We found the eigenvalues λ= 1 and λ= -4.  Therefore, we can state the diagonal matrix D=
[1 0] is the first row
[0 -4] is the second row
(Which is to say, put λ= 1 in the (1,1) position and λ= -4 in the (2,2) position.

Do note that you could just as easily put -4 in the (1,1) position and 1 in the (2,2) position.  It doesn't matter which order you list the eigenvalues in the matrix D.  What matters only is that, once you have decided which eigenvalue to put in (1,1), you must put its associated eigenvector v1 down the first column of P.

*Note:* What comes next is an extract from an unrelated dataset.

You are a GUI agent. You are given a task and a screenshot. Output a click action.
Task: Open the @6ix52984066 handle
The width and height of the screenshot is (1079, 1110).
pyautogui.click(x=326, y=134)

In my Lesson 16, #4(a) I found the associated eigenvectors.
  • For λ= 1, I found the eigenvector to be (-2t, t).  We need a specific eigenvector to make P, so simply sub in t=1.  So, my associated eigenvector will be (-2,1).  (I could sub in any nonzero value for t to make an eigenvector).  That vector will be put down the first column of P.
  • For λ= -4, I found the eigenvector to be (-t, t).  We need a specific eigenvector to make P, so simply sub in t=1.  So, my associated eigenvector will be (-1,1).  (I could sub in any nonzero value for t to make an eigenvector).  That vector will be put down the second column of P.
Therefore, the matrix P associated with the diagonal matrix D, will have (-2,1) written down the first column, and (-1,1) written down the second column, so P=
[-2 -1] is the first row
[1   1] is the second row

Of course, I could now easily compute the inverse of P by using the shortcut for 2x2 matrices.  The determinant of P = -2-(-1) = -1, so P-inverse =
[-1 -1] is the first row
[1   2] is the second row
I switched the order of the main diagonal of P, and changed the signs of the back diagonal, then multiplied by the reciprocal of the determinant of P, which is 1/-1 = -1.

So, that is what is required for you to answer question 3(c) in this assignment.  Your answer to part (a), the eigenvalues, will tell you the diagonal matrix D.  Your answer to part (b), the eigenvectors, will tell you the matrix P.

In part (d), compute P-inverse using the shortcut for 2x2 matrices.  Then literally compute the product P-inverse times D times P and confirm that you end up with the original matrix A to verify that A = PD(P-inverse).